▸ Task directions: Rewrite the items from the line containing "You are a computer-use" through the end of the items, changing "calendar picker" to "date picker" and leaving everything else unchanged. Leave the pictures out of your answer.

▸ Exercise data:

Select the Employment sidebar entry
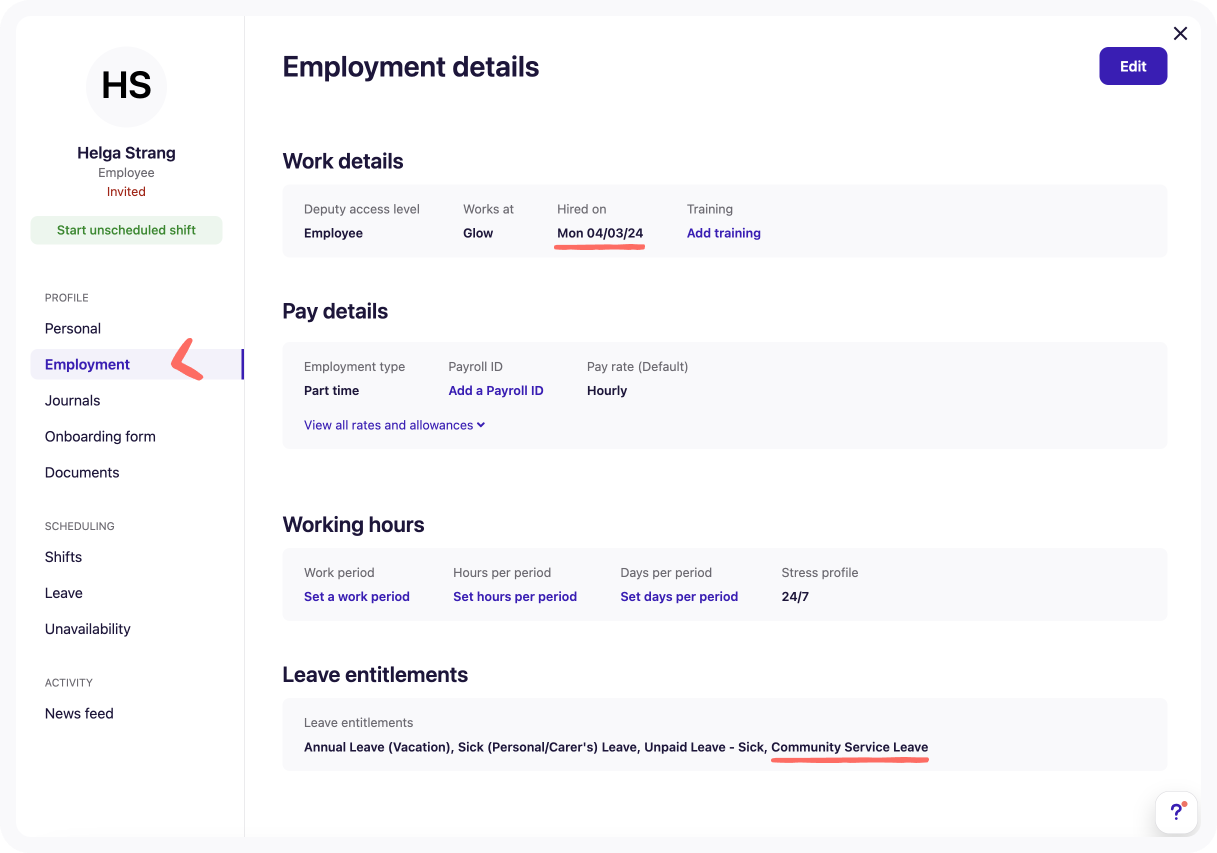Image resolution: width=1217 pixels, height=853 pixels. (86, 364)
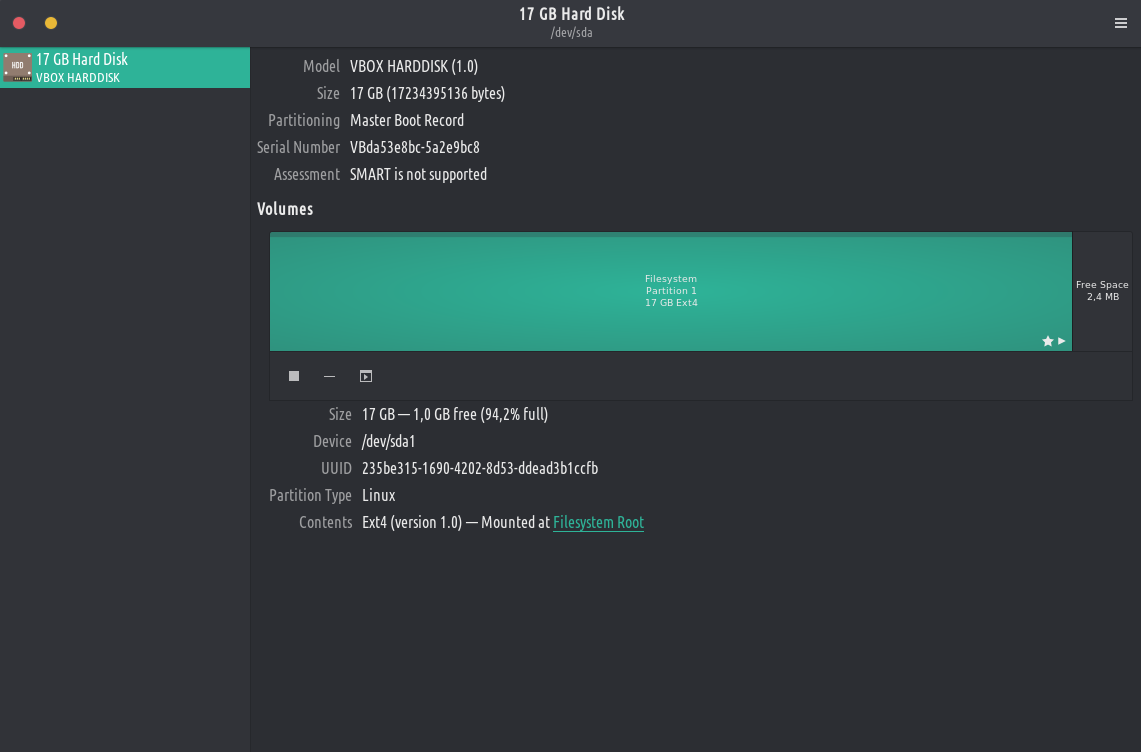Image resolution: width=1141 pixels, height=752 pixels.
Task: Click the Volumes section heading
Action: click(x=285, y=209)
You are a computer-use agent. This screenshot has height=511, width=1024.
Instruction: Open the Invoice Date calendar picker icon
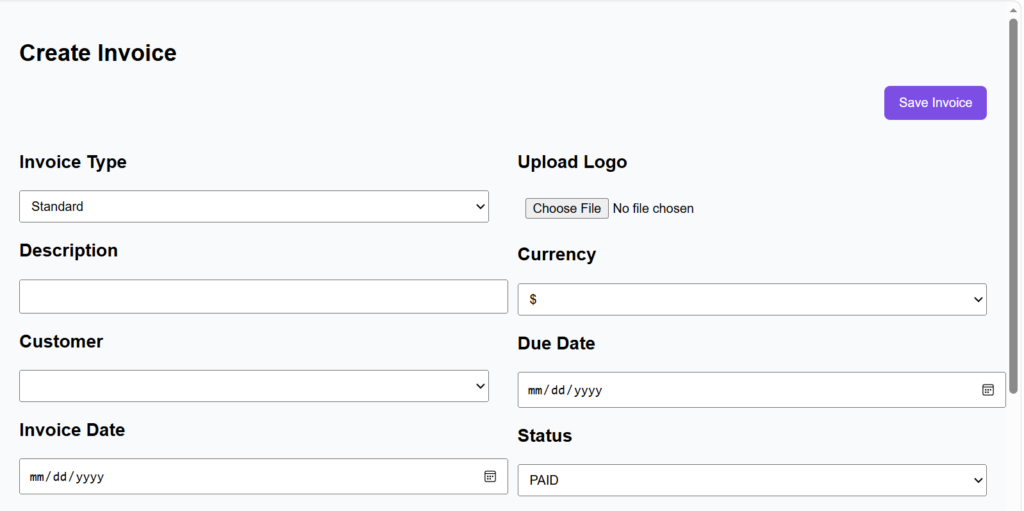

▸ Result of the task:
You are a computer-use agent. This screenshot has height=511, width=1024.
Instruction: Open the Invoice Date date picker icon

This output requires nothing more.